My concern for you is that you sound extremely depressed. You describe having very low self-esteem, indicate feeling unmotivated generally, and say you feel alone and different. It sounds like you may be isolating yourself with pornography as well. My internal “alarm bells” sounded when I read your statement, “This year feels like my last one,” as this suggests you may be thinking about ending your life. If this is the case, I encourage you to seek help from a qualified professional as soon as possible. Alternatively, maybe you made this statement to emphasize how you see your future as limited, that you cannot possibly imagine securing a job or career, finding a mate, living in a home, etc.

This sense of having a foreshortened future is a cardinal feature of posttraumatic stress disorder (PTSD) and — given your history — it is possible that you may be suffering from PTSD or corresponding symptoms. I might also add that I am a bit concerned about your fantasies of killing your stepfather and grandmother.

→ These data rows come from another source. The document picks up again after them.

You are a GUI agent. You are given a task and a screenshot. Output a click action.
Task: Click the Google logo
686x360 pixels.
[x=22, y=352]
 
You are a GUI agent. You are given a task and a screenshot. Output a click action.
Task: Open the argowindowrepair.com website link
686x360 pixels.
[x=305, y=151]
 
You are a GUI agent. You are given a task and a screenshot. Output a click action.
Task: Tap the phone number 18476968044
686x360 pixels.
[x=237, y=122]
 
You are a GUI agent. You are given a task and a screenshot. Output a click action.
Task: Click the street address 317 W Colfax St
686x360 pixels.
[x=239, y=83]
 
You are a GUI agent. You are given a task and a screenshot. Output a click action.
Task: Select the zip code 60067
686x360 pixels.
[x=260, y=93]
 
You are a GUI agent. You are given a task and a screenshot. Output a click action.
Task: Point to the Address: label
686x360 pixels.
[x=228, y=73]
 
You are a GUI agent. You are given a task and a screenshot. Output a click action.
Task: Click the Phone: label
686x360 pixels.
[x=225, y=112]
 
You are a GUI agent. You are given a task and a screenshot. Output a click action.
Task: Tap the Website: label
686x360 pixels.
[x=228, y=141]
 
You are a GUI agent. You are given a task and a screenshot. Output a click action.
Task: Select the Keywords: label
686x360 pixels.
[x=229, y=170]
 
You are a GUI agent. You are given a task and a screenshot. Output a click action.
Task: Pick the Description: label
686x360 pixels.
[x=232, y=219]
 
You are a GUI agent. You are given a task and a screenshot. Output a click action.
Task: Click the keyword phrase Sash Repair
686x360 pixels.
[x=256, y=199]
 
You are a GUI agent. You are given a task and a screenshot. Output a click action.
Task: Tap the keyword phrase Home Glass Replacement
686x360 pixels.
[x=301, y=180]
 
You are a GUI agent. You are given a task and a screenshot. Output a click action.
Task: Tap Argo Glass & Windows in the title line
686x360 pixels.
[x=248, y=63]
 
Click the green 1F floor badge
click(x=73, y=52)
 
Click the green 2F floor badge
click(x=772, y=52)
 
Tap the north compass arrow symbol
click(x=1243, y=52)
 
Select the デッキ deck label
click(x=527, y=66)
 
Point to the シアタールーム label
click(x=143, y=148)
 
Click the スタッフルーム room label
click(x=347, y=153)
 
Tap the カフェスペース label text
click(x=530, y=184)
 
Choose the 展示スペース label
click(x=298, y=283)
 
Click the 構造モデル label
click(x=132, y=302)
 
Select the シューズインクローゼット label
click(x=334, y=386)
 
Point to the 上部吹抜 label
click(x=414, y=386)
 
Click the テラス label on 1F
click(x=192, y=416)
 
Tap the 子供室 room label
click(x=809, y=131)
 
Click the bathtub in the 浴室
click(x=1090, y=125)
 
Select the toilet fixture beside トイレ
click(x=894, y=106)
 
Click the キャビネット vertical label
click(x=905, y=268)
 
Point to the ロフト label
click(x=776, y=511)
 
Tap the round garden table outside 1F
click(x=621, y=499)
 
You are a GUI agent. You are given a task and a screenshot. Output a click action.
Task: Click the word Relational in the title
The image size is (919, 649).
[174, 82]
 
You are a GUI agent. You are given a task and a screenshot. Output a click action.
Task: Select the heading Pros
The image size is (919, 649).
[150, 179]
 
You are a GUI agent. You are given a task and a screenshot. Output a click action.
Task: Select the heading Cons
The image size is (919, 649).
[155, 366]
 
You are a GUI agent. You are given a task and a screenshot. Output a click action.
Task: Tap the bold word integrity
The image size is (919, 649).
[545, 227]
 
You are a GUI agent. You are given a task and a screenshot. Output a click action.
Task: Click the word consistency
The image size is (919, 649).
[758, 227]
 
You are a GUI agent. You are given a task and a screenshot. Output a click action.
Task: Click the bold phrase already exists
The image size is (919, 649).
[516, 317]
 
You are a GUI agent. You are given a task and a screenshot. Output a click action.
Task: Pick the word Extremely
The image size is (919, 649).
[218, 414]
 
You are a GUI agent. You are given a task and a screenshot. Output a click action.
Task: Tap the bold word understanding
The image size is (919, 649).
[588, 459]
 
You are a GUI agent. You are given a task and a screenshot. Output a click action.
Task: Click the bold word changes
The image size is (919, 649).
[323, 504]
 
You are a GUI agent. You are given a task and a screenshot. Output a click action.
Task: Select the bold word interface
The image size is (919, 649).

Known in psychological terms as “homicidal ideation” (thinking about homicide), your fantasies may simply be your way of dealing with all the anger you have and may serve as a form of escape from your emotional pain. However, if you believe you might act on these fantasies, it is crucial that you find a therapist who can help you find alternative means of coping with your anger.

While clearly you are suffering emotionally, please recognize there are some positive points to consider. One piece of good news is you have reached out to this website, suggesting you want help and realize that there are others out there who would like to help you. This suggests that you have not completely lost hope and, despite your abuse background, you still have some ability to trust others. Furthermore, please recognize the strengths that you seem to have. Although you may view your falling grades are a sign of failure, remind yourself that you are in school and are at least achieving “mediocre” (your words) grades. I am not sure what you mean by “mediocre,” but the fact that you still continue to achieve in school despite your family circumstances most likely speaks to your resiliency. I encourage you to reach out to a therapist who can work with you to regain a sense of well-being and belongingness, and who can help you heal from the pain that keeps you feeling stuck and alienated from others. Please know there is hope in finding a trusting therapist who can help you recover from the traumatic effects of your family and childhood.